When we think of the Gospel accounts of Jesus’s life, we tend to focus on his birth, death, and resurrection.
What we don’t look at is the process and preparation he went through on his journey to the cross.
God did not send his Son to earth to save the world in a single day.
Instead, Jesus spent thirty-three years growing and preparing to complete the Father’s work by being mindful of what was most important to God and being fully present in each of his interactions with others.
As we look at the record of Jesus’s life, we can take hope and encouragement as we allow God to work in and through both the good and the difficult seasons of life to complete the good work he has begun in each of us.
Young Jesus
This is the only account of Jesus child hood that we have written in the bible.
These verse tell us a lot about how Jesus learned and grow spiritual.
At the early age of 12 Jesus already knew and understood enough Scriptures to be equal to the teachers at the temple.
He didn’t push is wisdom over them but he sought to understand further by asking question and listening to their answers.
At the same time, those who were conversing with him also had a desire to learn by listening and discussing God’s Word.
The point here is not that Jesus was an expert among experts, but that young and old were in community together, learning from one another.
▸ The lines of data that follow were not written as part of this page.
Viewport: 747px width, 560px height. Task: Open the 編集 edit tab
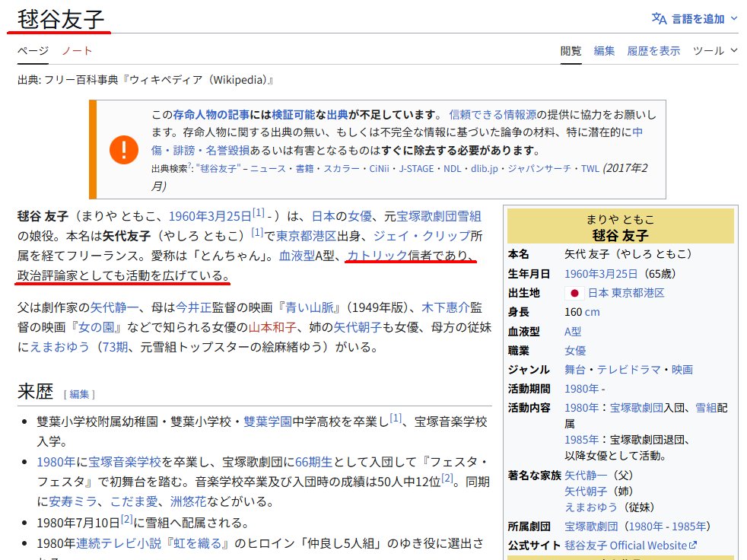[604, 51]
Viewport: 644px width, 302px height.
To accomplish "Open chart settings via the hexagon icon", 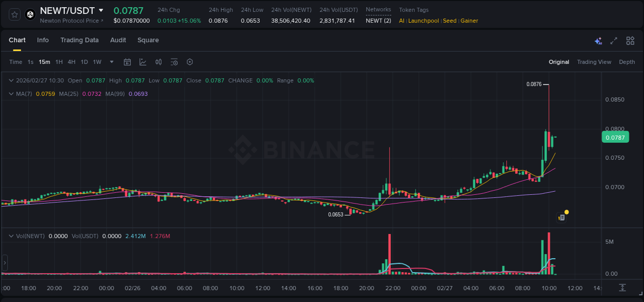I will coord(190,62).
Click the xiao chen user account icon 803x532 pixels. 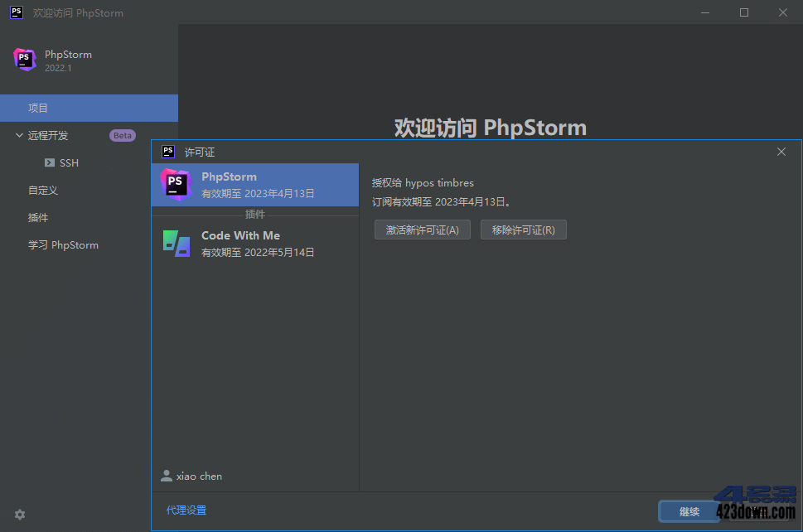click(x=167, y=476)
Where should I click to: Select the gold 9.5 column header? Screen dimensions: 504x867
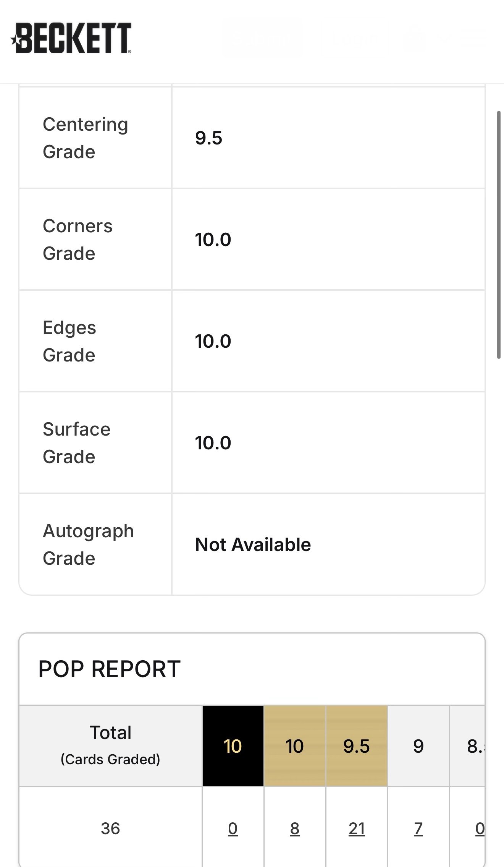[x=357, y=746]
And in spending time with these men who were in different stages of life and levels of understanding,
Luke writes that “Jesus increased in wisdom and in stature and in favor with God and man” (v.
52).
In other words, Jesus developed mentally and spiritually, as well as physically, between the time he was born and the time he went to the cross.
Jesus life
As we read about Christ’s life, we don’t see a man bound by obligation or duty.
We see a man driven by divine love, mercy, and compassion for those who have been blinded by their own misunderstanding of the Word of God (John 3:1–9), those who were held captive to their own and others’ sin (8:1–10), and who were suffering the effects of living in a fallen world (9:1–7).
We also see that he didn’t set out to do his work alone.
Not only did he take time each day to listen to his Heavenly Father, but he also brought others alongside him who in turn were trained so that they could go out and aid him in his mission.
Just as Jesus did not develop his wisdom and knowledge in isolation.
We should either.
We should be doing at least this
You should seek wisdom for other believers
Life group.
Studying God word for other that have been through it before.
You should talk with other believer
These are the people that you are doing life with.
The friend that you are on the same page with.
You should allow other believer to help you
each one of us is on a different journey a different path but most of us will exerance some of the same thing.
you we all need to look to other to help us though our journeys
The gospel shows us that in order to grow spiritually
You must first learn to listen and seek God’s wisdom
As we read through the Gospels, we can be encouraged that God doesn’t expect us to be prepared to teach from a pulpit, serve in a ministry or mission field, or even become a martyr for his name the very moment we confess Christ as Lord.
Instead, Jesus’s life encourages us to take the time to grow “in wisdom and in stature.”
This is as true for the child who confesses Christ at a young age as it is for the adult who comes to Christ in the latter years of their life.